Lung cancer: New techniques improve radiation therapy

However, so far only 10 to 15 percent of lung cancer patients can be cured permanently. More than half of the patients with a small-cell lung carcinoma and about 65 percent of the patients with a non-small-cell lung carcinoma receive radiation treatment in the course of their illness.

The precision of a three-dimensional radiation planning is, however, limited by nature in the case of lung cancer: During breathing, the tumors shift by a few centimeters. As a consequence, the target area “moves” and can be missed if the radiation limits have been chosen too narrowly. Then the tumor cells will keep growing. But if the radiotherapist chooses the limits of the radiation field too generously, more side effects in the healthy lung are to be expected.

Image guided radiotherapy.

The image guided radiotherapy (IGRT) offers a solution to this dilemma, as experts report at the ESTRO congress in Leipzig.

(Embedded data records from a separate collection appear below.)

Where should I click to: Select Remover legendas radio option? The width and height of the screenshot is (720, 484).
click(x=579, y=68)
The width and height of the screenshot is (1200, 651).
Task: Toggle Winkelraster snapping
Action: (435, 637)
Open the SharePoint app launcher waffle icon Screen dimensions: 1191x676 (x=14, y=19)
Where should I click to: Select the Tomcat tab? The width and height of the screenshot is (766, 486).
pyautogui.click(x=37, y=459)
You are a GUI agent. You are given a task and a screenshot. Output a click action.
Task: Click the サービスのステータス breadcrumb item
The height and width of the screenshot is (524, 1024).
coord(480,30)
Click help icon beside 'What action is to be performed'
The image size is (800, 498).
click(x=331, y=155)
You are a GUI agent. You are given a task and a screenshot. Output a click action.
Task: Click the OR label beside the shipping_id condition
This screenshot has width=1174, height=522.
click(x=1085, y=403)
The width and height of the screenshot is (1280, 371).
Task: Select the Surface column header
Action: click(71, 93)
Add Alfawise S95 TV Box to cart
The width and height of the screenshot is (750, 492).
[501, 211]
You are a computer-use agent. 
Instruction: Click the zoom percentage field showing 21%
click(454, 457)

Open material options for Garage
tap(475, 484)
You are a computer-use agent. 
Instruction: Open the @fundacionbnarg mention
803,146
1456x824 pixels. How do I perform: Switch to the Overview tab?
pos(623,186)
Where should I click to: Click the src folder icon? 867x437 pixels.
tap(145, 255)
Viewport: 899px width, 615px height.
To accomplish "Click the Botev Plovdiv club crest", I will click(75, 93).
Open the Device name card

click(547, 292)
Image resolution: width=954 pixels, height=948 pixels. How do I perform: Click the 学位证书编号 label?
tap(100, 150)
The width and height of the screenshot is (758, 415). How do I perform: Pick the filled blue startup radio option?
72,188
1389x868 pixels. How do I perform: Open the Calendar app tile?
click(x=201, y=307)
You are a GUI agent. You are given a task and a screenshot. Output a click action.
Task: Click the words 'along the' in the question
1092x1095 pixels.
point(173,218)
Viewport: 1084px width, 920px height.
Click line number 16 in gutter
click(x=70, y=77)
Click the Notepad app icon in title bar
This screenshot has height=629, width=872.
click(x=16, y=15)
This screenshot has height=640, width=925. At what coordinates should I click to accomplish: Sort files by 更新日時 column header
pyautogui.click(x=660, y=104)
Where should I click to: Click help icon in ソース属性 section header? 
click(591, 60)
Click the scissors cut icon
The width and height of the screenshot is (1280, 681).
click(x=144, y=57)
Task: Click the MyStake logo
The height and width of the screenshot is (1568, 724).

Novel linear accelerators that are equipped with a special x-ray device depict the tumor immediately before the radiation treatment. This allows capturing “moving” target areas. The device registers whether the planned situation matches the real situation. If this is not the case, the computer calculates the deviation, and the radiation table is shifted accordingly.

Respiration-Adapted Radiotherapy.

The respiration-adapted radiotherapy is also promising. With this method, the radiation is activated and deactivated with the breathing. In this way, the rays always hit the tumor at the same position. In some cases, the patients are also asked to hold their breath or to breathe in a certain rhythm, which requires training the patients accordingly at the beginning of the treatment. If the anatomical shifts can be purposefully controlled, they can also be purposefully compensated for. This method is also systematically studied at the moment. Here, physicians and physicists mainly calculate how the radiation volume can be decreased by this technique.

Stereotactic radiotherapy takes the place of the scalpel.

Stereotactic radiation, which requires a lot of effort and is so far mostly used for brain tumors, is now also tested by radiotherapists on small tumors of the body stem in especially radiosensitive environments. The exact three-dimensional coordinates of the target area are determined with computer tomograms and a special planning system. To enable a precise transmission of the planned radiation data, the body of the patient is fixated with a frame during the treatment. Under computer-tomographic guidance, markings in this frame are used to direct the radiation precisely at the tumor. In most cases, this is achieved by having the radiation hit the target location from many different directions and at precisely calculated angles.

A team led by Frank Zimmermann from the Klinikum rechts der Isar in Munich presents a study with 68 patients in Leipzig, whose small lung tumors could not be operated on for general health reasons. In 3 to 5 sessions, a high radiation dose was in each case delivered by stereotactic methods. In the so far three-year follow-up period, the tumor resumed its growth in only four patients (6 percent). No serious adverse effects were observed.